Chapters 5 and 6 go together. Chapter 5, "Commercial Agency (Suhba)," describes a completely new institution of commercial collaboration practiced by Jews. Actually a form of commercial agency, it was first identified by S. D. Goitein and called "formal friendship"; I refer to it as suhba-agency. Geniza letters reveal that agency was twice as popular a means of doing business as all other forms of long-distance trade combined. In suhba-agency, merchants did not invest together or share profits and losses, as in a partnership. Rather, they compensated one another by doing reciprocal business favors. This informal procedure mimicked a form of commercial agency called ibdā', practiced by Muslims and enshrined in Islamic law. Arabic letters written by Muslim traders confirm that Jewish traders followed the custom of the Muslim merchants. Because it was unknown to the Talmud, suhba-agency lacked a means of enforcement in Jewish courts, a defect that Maimonides, preceded by Saadya Gaon in the tenth century, sought to remedy in his Code (here in Chapter 6, "Suhba-Agency in the Code"). In Chapters 5 and 6, I also discuss the controversial theory of Stanford economist Avner Greif concerning the special way in which Geniza merchants enforced agency relations.Chapter 7 is devoted to an institution of agency that the Talmud recognizes—proxy legal agency, equivalent to our power of attorney. Here we find Maimonides staunchly rejecting a Gaonic reform that had been designed to accommodate the transition from Jewish landownership in Iraq to commerce, following the Islamic conquest. However, as I shall show, Maimonides was not out of step with an economic reality that the Geonim had attempted to address. Rather, he was conscious of facts on the ground in Egypt and in his native Andalusia that rendered the Gaonic "fiction" unnecessary.

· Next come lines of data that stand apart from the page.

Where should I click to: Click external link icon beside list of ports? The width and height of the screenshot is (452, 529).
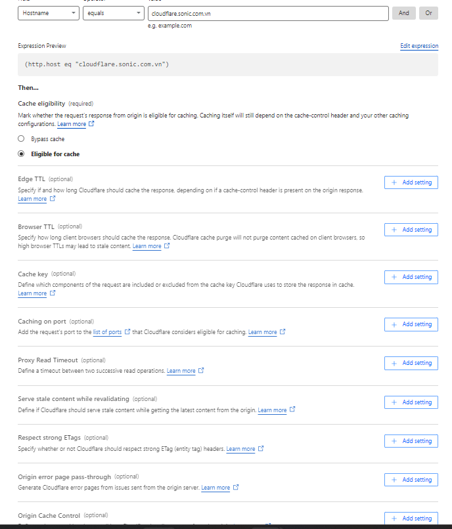[x=127, y=332]
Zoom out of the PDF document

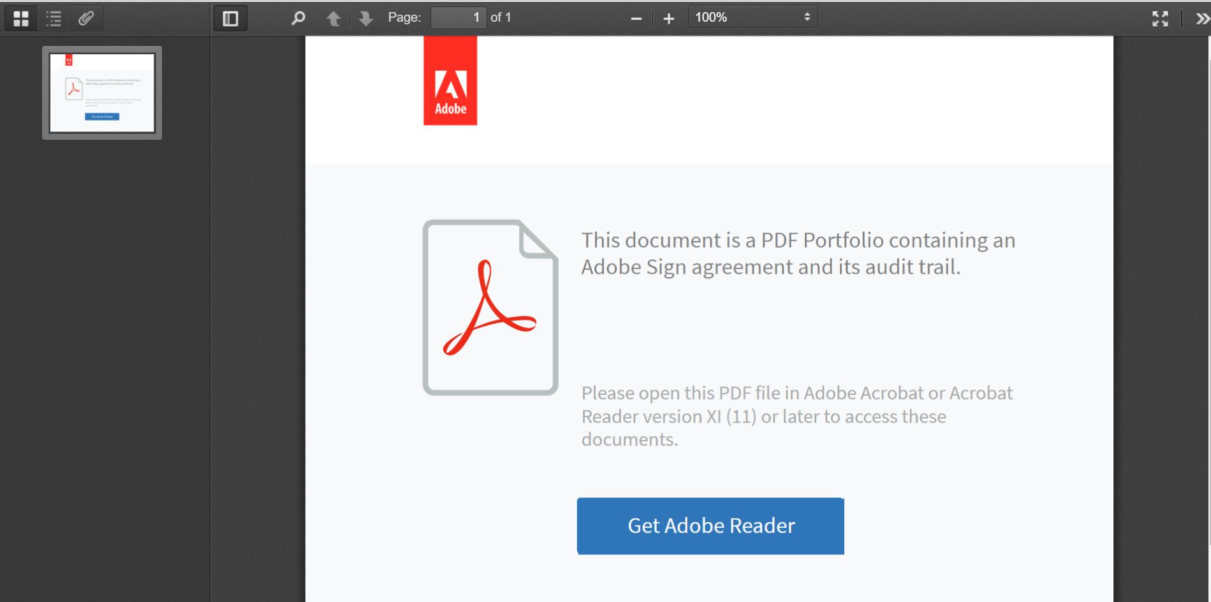[636, 18]
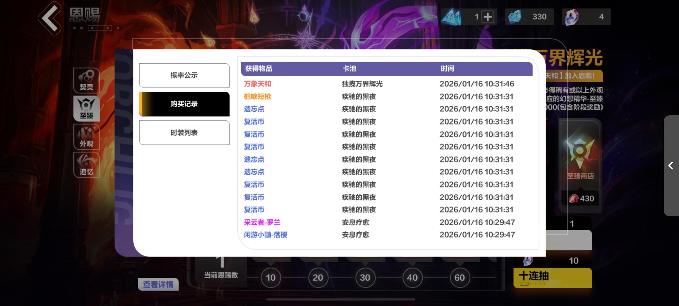The image size is (679, 306).
Task: Expand the side panel chevron on right edge
Action: coord(671,166)
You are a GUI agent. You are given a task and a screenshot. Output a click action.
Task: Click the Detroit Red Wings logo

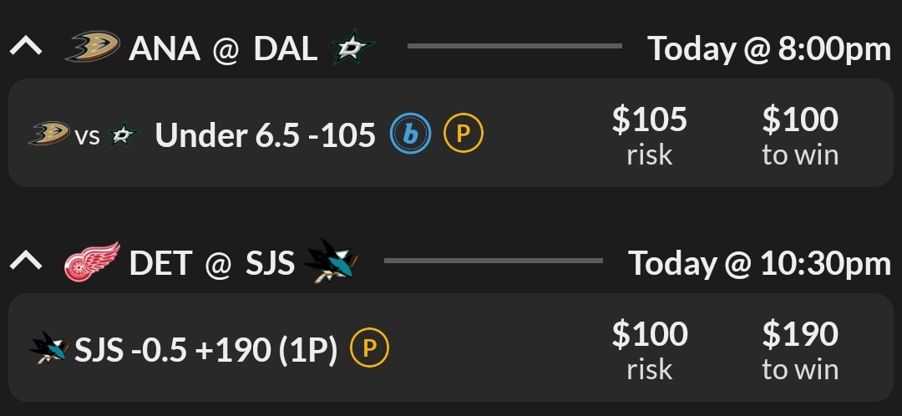pos(92,262)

Chapter 8 discusses Maimonides' ruling on buying and selling, the cardinal components of exchange in any commercial society and a constant form of activity in the daily lives of Geniza merchants. Maimonides stridently opposes selling or acquiring property by any other means than the ones prescribed by the Talmud. I hypothesize that his purpose was to discourage Jewish traders from employing the Islamic method of "offer and acceptance." At the end of the chapter, I explicate a halakha about writing contracts that exemplifies Maimonides' effort to adapt the halakha to accommodate the technological innovation represented by the production and use of paper in the Islamic world, replacing papyrus or other writing surfaces assumed by the Talmud.

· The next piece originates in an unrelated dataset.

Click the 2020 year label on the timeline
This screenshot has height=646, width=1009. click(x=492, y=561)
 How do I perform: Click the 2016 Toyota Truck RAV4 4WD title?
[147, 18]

In Chapter 9, I review the question of the status of Jews (and non-Muslims in general) in Islamic courts, both the position of Islamic law on the matter and the evidence of Jewish (and Christian) recourse to Islamic courts. This was a major and abiding problem for Jewish leadership (as for Christian religious elites). I offer my opinion that much of Maimonides' updating and reform of Jewish commercial law in the Code can be explained by his concern over this challenge to Jewish communal autonomy. I suggest that he wanted to provide Jewish merchants with an alternative and comparable Jewish equivalent to the Islamic legal system.
The Conclusion to the book discusses the question of originality in Maimonides' legal thought, a subject that the book raises from a new angle. In closing, I compare my approach to legal change in Maimonides' Code with Haym Soloveitchik's approach to law and society in medieval Ashkenazic Europe.